▸ Aim A
According to the post on graph and network visualization, what is the most common way to visualize graphs?

▸ Text section
·····

If you believe that graph and network visualization is a kind of art, this post was written for you. If you believe that it isn’t, then you should also keep reading. Since we love using graph-based methods in our work, like generating more labeled data, visualizing language acquisition and shedding light on hidden biases in language, we started a series on graph theory and network science. The first part was devoted to the theoretical background of graphs and how to deal with them using Python, while the second part was about graph databases and analytics engines. Now we turn to graph and network visualization.
Getting started with your first graph viz
There are plenty of visualization tools easily available on the web, so it could be tempting to simply put your graphs into one of those tools to generate a good looking viz. But there are a few questions you should ask yourself before you make a network viz.
- How large your network is?
- Is it meaningful to show all the nodes and edges?
- What’s the best way to filter out elements of the graph?
- What aspects of the data do you want to show? How network layout can support this?
The bigger your network is, the harder to present it without filtering. If you let your users filter the data, you accept that it might take time to re-process it. You also assume that your users know a lot about networks and understand concepts like degree range and edge weight.
Filtering can be done manually based on some measure, like centrality measures, degree range, and edge weight. Or it can be done automatically using backbone extraction. We strongly recommend automatic filtering, especially in case of language graphs. Read this paper to get a gasp of it and check out this repo to see a Python implementation of it using NetworkX.
The most common way to visualize graphs is to use force-directed layout algorithms. These are very close to the common concept of graphs. They show the nodes and the edges and give a general overview of the relations among its elements. The size and color of nodes and edges can encode lots of information. It’s worth going through the most common graph drawing methods before one chooses the best layout to present the data. Note that these methods are developed for small and mid-sized networks.
Using hive plot or a hive panel (a collection of hive plots) can be a good choice for mid and large-sized networks.

·····

▸ Task input
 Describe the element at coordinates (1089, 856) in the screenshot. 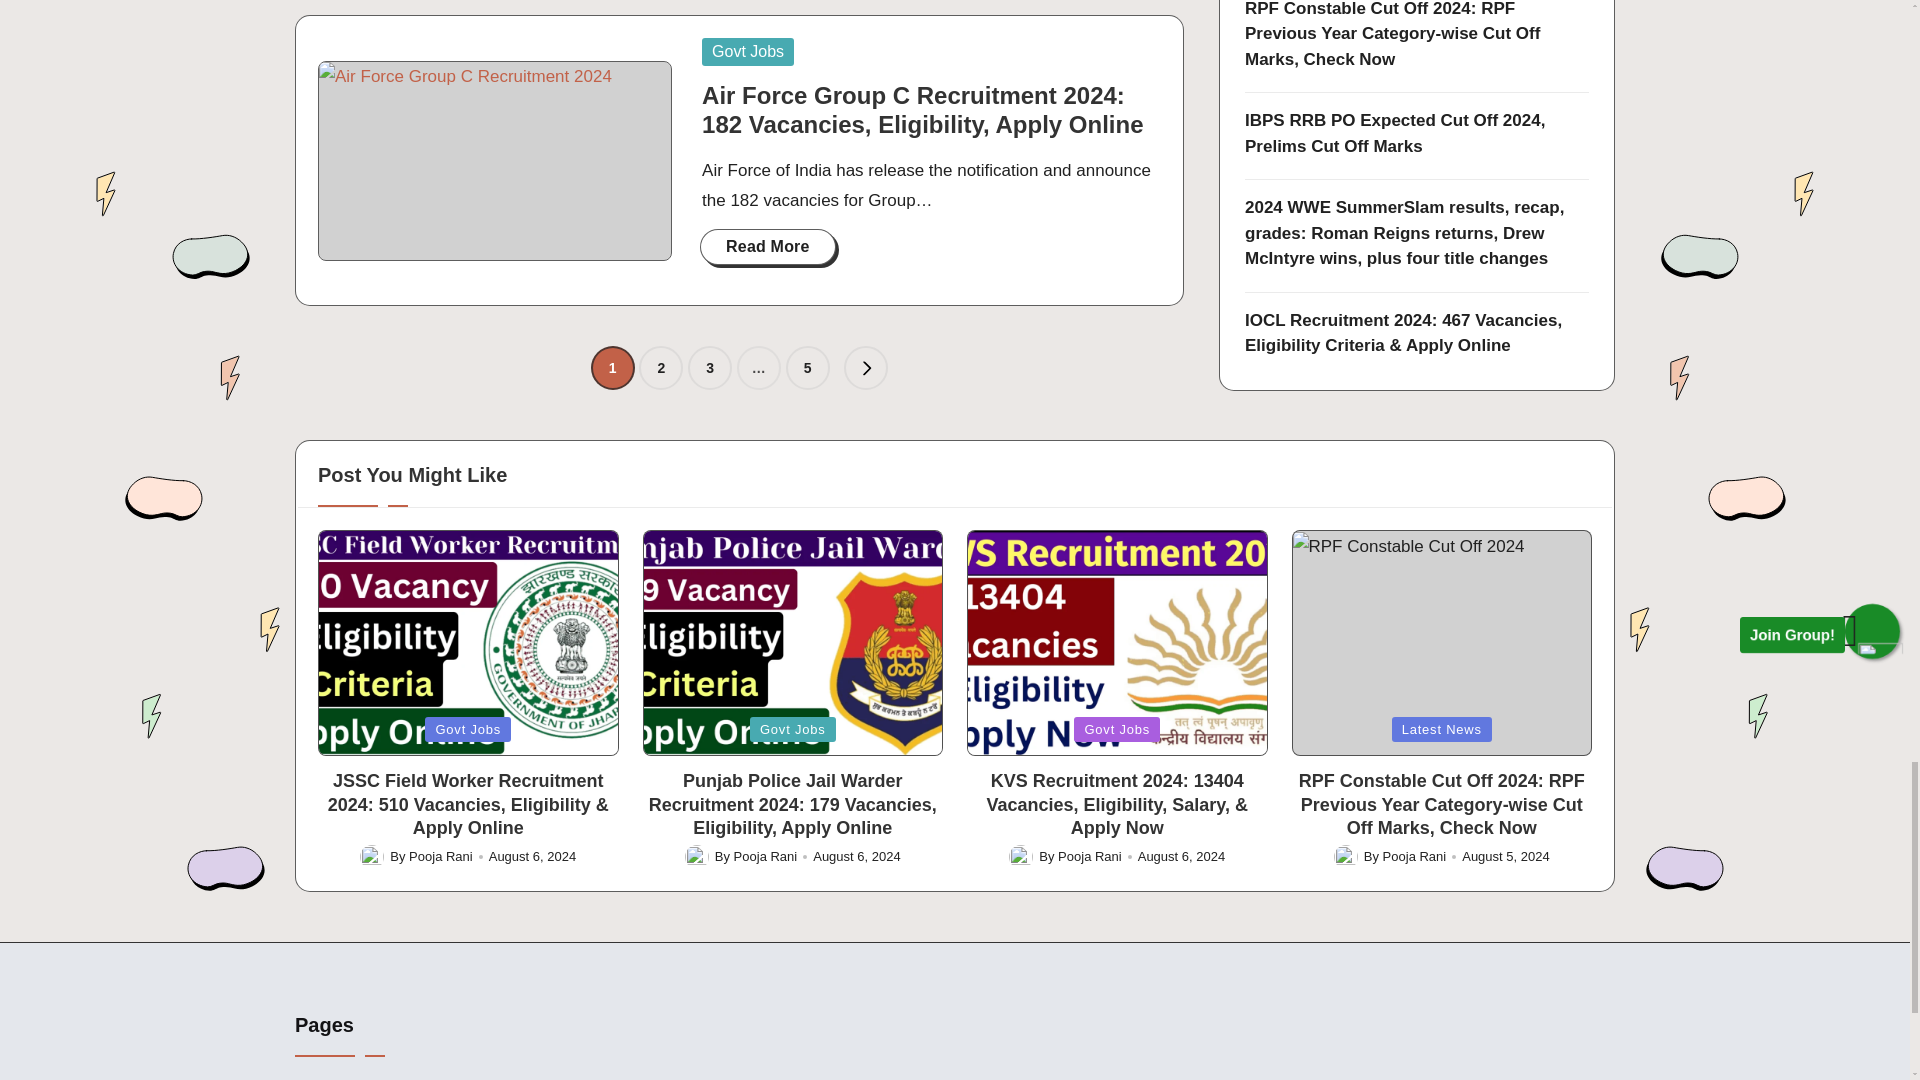

I see `View all posts by Pooja Rani` at that location.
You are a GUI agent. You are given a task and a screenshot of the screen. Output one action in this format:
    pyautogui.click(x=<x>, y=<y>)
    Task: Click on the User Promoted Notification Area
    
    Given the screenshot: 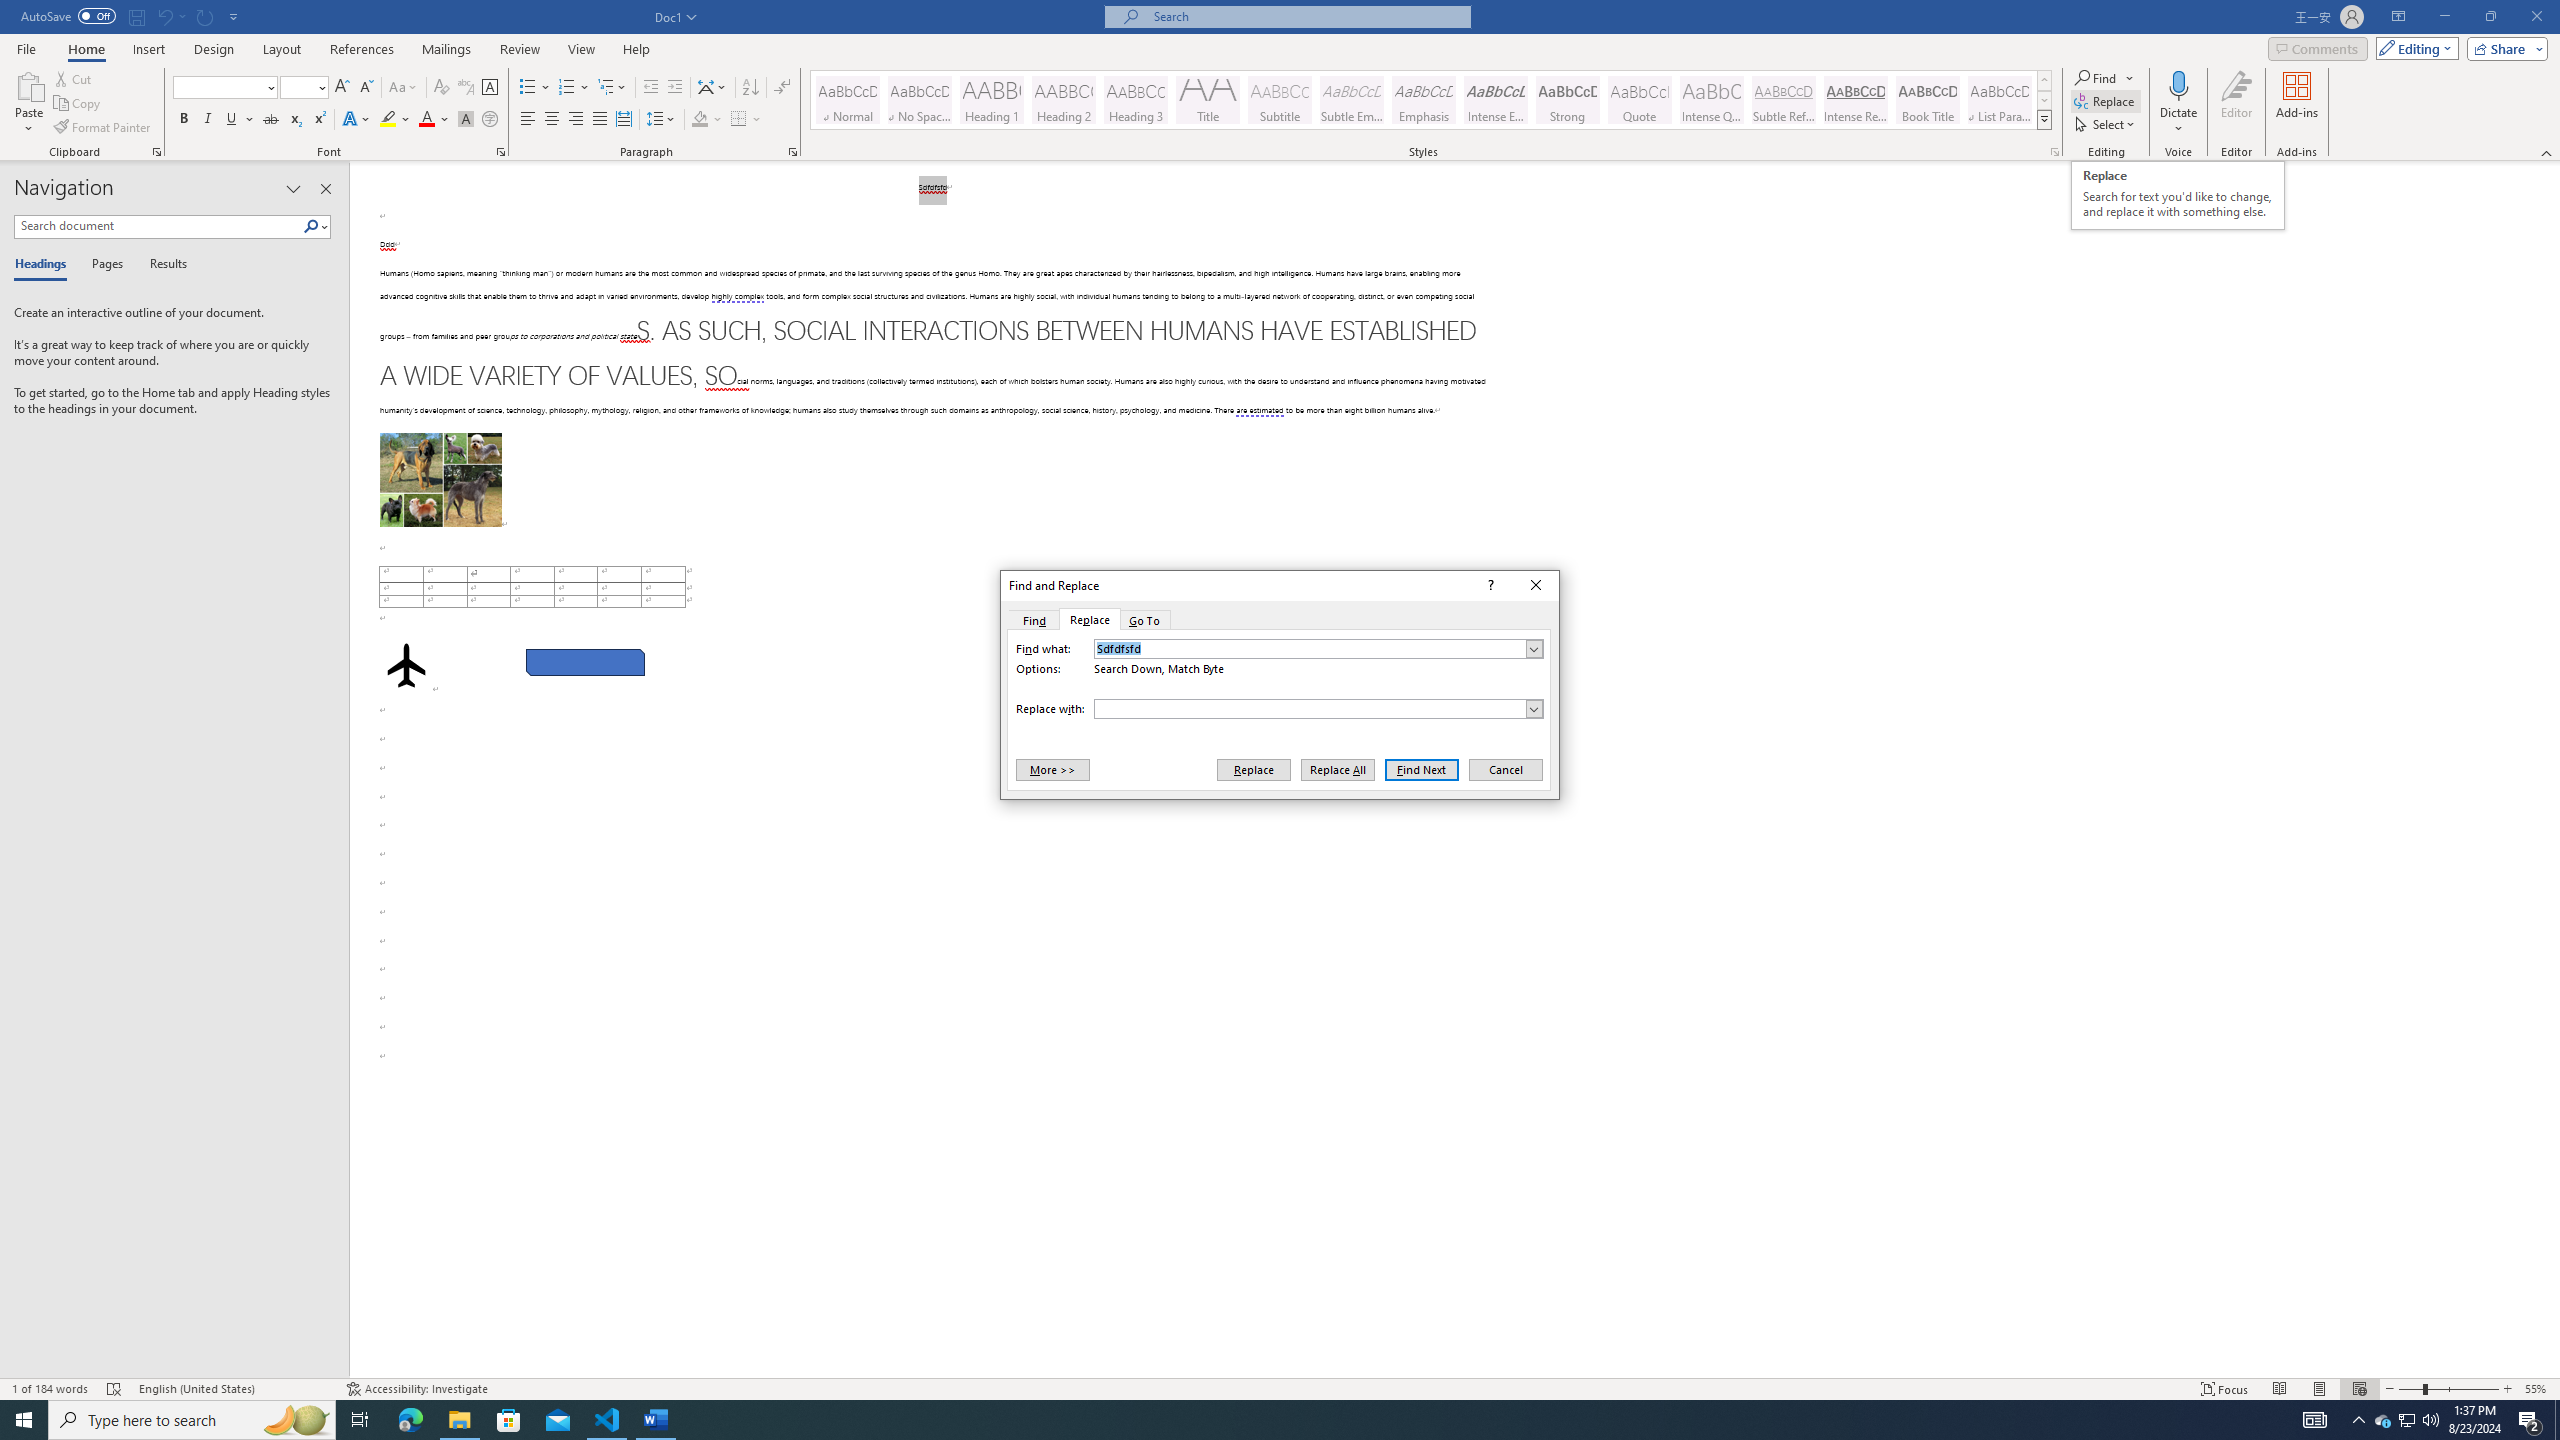 What is the action you would take?
    pyautogui.click(x=405, y=666)
    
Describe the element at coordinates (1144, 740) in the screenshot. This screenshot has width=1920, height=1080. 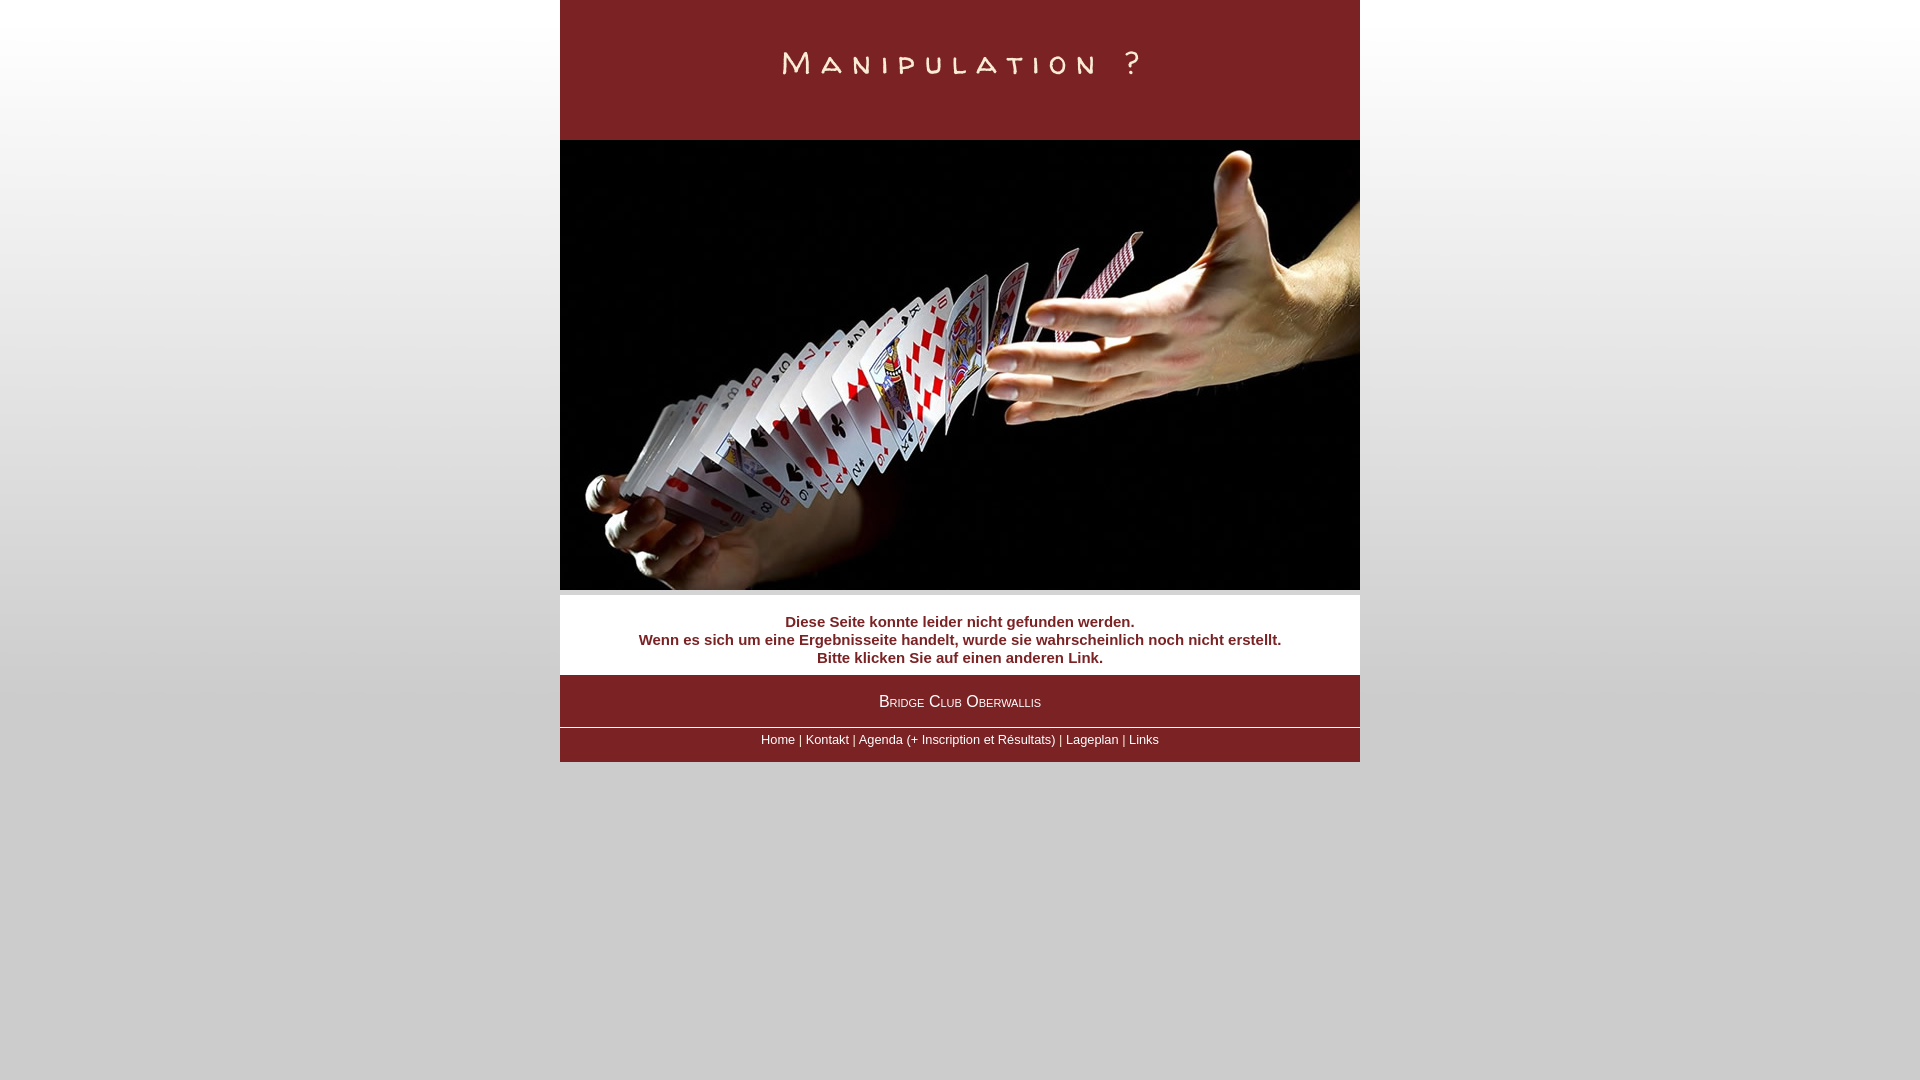
I see `Links` at that location.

·····

▸ Aim B
Print everything in the rows, from their very beginning down to the line containing "all posts by", with both ends included. Leave the pictures out.

▸ Correct answer A
Force-directed layout algorithms.

▸ Correct answer B
 Describe the element at coordinates (1089, 856) in the screenshot. 

I see `View all posts by Pooja Rani` at that location.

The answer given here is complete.